People are rightfully terrified to repeat a history of ruthless human testing. The Nazi experimentations and breeding programs make people think that any science of genetics is ethically risky. We have to keep in mind the horrors committed by the United States. The Tuskegee Syphilis experiments and Henrieta Lacks inform a lot of the relationships between people and medical research. The United States has a history of forced sterilization, with over 60,000 people in over half of U.S. states being subject to sterilization laws for reasons of physical or mental illness. This history, however, should not make people afraid of medical advancement. Rather, people should be more interested in public health and how to safely make advancements for the betterment of millions. Writing off a medical technology does not stop that technology from existing; it prevents that technology from being regulated and used for good.

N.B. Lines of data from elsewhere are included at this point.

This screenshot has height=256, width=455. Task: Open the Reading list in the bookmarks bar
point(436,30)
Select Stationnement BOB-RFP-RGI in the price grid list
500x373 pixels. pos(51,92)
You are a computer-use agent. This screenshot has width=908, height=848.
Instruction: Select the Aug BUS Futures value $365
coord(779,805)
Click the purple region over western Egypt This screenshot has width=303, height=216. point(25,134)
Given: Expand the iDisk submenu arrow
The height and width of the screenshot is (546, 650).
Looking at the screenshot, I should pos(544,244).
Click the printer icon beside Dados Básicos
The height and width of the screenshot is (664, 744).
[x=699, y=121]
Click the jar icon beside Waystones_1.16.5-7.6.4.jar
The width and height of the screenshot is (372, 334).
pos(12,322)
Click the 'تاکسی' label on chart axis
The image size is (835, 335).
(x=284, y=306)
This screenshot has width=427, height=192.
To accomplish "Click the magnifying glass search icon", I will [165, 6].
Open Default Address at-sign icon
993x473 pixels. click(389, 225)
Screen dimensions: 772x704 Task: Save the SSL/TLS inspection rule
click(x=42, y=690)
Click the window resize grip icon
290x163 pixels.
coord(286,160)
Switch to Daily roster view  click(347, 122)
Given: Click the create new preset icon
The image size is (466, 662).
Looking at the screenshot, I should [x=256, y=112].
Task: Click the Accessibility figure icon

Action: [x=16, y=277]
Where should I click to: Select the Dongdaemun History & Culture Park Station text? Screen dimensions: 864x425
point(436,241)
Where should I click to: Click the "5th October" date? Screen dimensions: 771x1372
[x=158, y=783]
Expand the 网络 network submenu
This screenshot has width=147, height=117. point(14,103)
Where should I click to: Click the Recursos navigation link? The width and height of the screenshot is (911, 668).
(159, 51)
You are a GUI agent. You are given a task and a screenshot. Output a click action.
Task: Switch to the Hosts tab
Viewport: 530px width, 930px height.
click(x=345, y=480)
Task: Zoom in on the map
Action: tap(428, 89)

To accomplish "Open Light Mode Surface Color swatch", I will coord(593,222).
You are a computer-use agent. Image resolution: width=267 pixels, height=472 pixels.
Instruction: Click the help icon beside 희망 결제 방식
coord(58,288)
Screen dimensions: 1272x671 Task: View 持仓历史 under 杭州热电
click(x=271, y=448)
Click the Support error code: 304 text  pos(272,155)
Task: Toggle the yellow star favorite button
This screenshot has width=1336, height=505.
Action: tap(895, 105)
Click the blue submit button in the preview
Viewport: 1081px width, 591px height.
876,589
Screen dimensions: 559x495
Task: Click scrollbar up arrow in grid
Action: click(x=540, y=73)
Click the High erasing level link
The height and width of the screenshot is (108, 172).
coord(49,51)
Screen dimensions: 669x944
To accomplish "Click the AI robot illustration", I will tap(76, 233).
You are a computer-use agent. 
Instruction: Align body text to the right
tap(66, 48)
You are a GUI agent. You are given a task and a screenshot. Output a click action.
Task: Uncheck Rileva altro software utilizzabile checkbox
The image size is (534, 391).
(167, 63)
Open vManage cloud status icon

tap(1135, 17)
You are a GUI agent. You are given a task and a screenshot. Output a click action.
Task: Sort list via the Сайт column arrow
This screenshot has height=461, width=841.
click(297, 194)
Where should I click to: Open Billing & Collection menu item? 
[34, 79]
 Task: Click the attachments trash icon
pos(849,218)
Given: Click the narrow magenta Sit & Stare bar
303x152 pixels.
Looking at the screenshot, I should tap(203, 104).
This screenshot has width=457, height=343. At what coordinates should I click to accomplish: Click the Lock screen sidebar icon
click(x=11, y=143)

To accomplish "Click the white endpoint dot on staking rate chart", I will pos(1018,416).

CRISPR technology cannot be overestimated in its medical importance, especially given its potential to breakthrough diseases which have been indiscriminately afflicting millions for centuries. The Association of American Medical Colleges includes “adherence to ethical principles” among the competencies required of medical school graduates, and the increased infrastructure for medical regulation and increased diversity in medical research should give people hope that medical technologies are being built and applied for good. CRISPR and its related technologies are not unregulated by any stretch of the imagination. Scientists have called a moratorium on human germline editing until the serious ethical and societal implications have been fully assessed, and U.S. law, for better and worse, already bans any research on human embryos regardless of risk or benefit.
I think it is important to believe that people are inherently good, and that the world we inhabit, for all its amorality and horror, is capable of building technologies for the benefit of many. I choose to believe the medical professionals I know and love, and the students who aspire to be in the medical field, are not inherently more evil than you or me. More people now than ever need to be engaging with life-saving technologies as pandemics and illnesses become increasingly common — I can promise you, researchers are more concerned with finding cures to cancer than how to make your baby have blue eyes.
Medical researchers are not out to get you. CRISPR won’t offer up the ability to turn your baby into Michael Phelps for a couple bucks. And the more we understand the world we live in and the bodies we inhabit, the better off we all are.
Alexandra Rapp, FCRH ’24, is a history and international studies major from Hershey, Pa.